[START OF Supplied passage]
The first complete collection of Wanda Coleman’s original and inventive sonnets. Long regarded as among her finest work, these one hundred poems give voice to loving passions, social outrage, and hard-earned wisdom.
Wanda Coleman was a beat-up, broke Black woman who wrote with anger, humor, and ruthless intelligence: “to know, i must survive myself,” she wrote in “American Sonnet 7.” A poet of the people, she created the experimental “American Sonnet” form and published them between 1986 and 2001. The form inspired countless others, from Terrance Hayes to Billy Collins.
Drawn from life’s particulars, Coleman’s art is timeless and universal. In “American Sonnet 61” she writes:
reaching down into my griot bag of womanish wisdom and wily social commentary, i come up with bricks with which to either reconstruct the past or deconstruct a head.... from the infinite alphabet of afroblues intertwinings, i cull apocalyptic visions (the details and lovers entirely real) and articulate my voyage beyond that point where self disappears
These one hundred sonnets―borne from influences as diverse as Huey P. Newton and Herman Melville, Amiri Baraka and Robert Duncan―tell Coleman’s own tale, as well as the story of Black and white America. From “American Sonnet 2”:
towards the cruel attentions of violent opiates as towards the fatal fickleness of artistic rain towards the locusts of social impotence itself i see myself thrown heart first into this ruin not for any crime but being
Coleman was born Wanda Evans, and grew up in the Watts neighborhood of Los Angeles during the 1960s. She received fellowships from the John Simon Guggenheim Foundation, The NEA, and the California Arts Council (in fiction and in poetry). She was the first C.O.L.A. literary fellow (Los Angeles Department of Cultural Affairs, 2003). Her numerous honors included an Emmy in Daytime Drama writing, The 1999 Lenore Marshall Prize (for "Bathwater Wine"), and a nomination for the 2001 National Book Awards (for "Mercurochrome"). She was a finalist for California poet laureate (2005).
[END OF Supplied passage]
__Tasks to complete__
1. Name every person the description of Wanda Coleman's sonnet collection lists as an influence on her one hundred sonnets.
2. Proceed with the description of Wanda Coleman's sonnet collection, starting right after its last sentence.
The records are separate material and have nothing to do with the description of Wanda Coleman's sonnet collection.
[START OF Data]
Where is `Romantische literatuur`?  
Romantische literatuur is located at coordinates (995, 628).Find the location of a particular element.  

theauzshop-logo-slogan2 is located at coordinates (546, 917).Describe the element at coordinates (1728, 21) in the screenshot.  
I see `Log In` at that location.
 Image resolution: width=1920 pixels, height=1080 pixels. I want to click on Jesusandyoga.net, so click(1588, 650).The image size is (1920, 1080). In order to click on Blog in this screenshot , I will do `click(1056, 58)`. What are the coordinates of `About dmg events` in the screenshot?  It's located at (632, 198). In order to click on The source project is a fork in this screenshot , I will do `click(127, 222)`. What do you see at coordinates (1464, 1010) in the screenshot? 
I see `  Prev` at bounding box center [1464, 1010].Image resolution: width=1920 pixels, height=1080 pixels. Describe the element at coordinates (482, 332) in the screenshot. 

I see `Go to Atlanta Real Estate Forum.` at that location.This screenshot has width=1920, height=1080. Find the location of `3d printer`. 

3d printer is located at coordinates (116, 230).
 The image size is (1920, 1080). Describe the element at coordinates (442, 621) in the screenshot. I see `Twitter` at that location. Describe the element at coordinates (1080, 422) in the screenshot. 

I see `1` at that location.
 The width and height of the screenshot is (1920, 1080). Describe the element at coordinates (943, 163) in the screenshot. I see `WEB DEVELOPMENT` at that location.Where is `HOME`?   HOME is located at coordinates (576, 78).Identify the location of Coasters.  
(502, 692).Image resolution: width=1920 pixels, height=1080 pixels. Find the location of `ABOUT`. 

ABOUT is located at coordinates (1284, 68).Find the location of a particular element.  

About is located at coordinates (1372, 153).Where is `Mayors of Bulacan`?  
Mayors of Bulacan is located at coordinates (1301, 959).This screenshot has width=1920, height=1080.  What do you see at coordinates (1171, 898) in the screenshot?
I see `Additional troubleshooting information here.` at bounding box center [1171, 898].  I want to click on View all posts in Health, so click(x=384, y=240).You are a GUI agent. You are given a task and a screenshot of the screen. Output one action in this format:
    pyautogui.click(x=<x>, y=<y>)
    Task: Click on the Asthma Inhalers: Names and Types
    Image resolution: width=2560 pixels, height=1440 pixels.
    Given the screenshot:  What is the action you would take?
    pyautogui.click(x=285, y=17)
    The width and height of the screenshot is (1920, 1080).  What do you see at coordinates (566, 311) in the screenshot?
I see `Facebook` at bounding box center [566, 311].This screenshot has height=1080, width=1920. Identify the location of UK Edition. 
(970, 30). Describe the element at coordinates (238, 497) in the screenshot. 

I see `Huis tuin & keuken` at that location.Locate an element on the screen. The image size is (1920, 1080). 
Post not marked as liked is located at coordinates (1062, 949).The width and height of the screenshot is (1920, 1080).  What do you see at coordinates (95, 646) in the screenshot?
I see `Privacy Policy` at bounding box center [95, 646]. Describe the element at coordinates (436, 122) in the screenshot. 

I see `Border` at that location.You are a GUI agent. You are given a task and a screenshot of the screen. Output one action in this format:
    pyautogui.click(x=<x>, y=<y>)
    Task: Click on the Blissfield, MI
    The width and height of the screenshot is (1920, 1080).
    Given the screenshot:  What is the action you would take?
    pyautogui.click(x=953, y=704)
[END OF Data]
__Expected results__
1. Huey P. Newton, Herman Melville, Amiri Baraka, Robert Duncan

2.
Originally published in sections across various of her poetry collections, Heart First into This Ruin finally collects into one volume the complete 100 American Sonnets, Coleman’s contribution to the sonnet form and aesthetic expression of her experiences as a Black woman in America, un-degreed and unmarried—experiences simultaneously singular and familiar, unique and shared, compressed to 14 lines. The lines and stanza lengths vary from poem to poem, suggesting that Coleman tries to tailor each poem’s meter to its subject, the way it is talked about, described. And this she does very well, covering family, erotic love, work, chronic poverty, racism, and the damned knowledge that she is better than what she receives from American society.
Here’s Coleman in meditative form, “American Sonnet #76”:
there be the fog outside and the fog inside settling over the gravesites and skin climate fit for ghosts and amnesiacs, befogged, intrusive skirtings thru filters, cracks and secrete spots, mist forming at my lover’s kiss in the pretty air, the kiss hovering and diving before it strikes me. mist oceanflow from resistance to peace time, mist taking root in the brown chair at the pine desk, composing, there is internal fog and external fog. a garden of spirits and drums, sprites thrilling on the ooze, of firs, walking naked, cold and hungry for smoke, the east, want borne on wickedness like a shot, or kiss, before diving into blankets and history to embrace the fog to give it form and flesh
An essential collection of American poetry from the late 20th century.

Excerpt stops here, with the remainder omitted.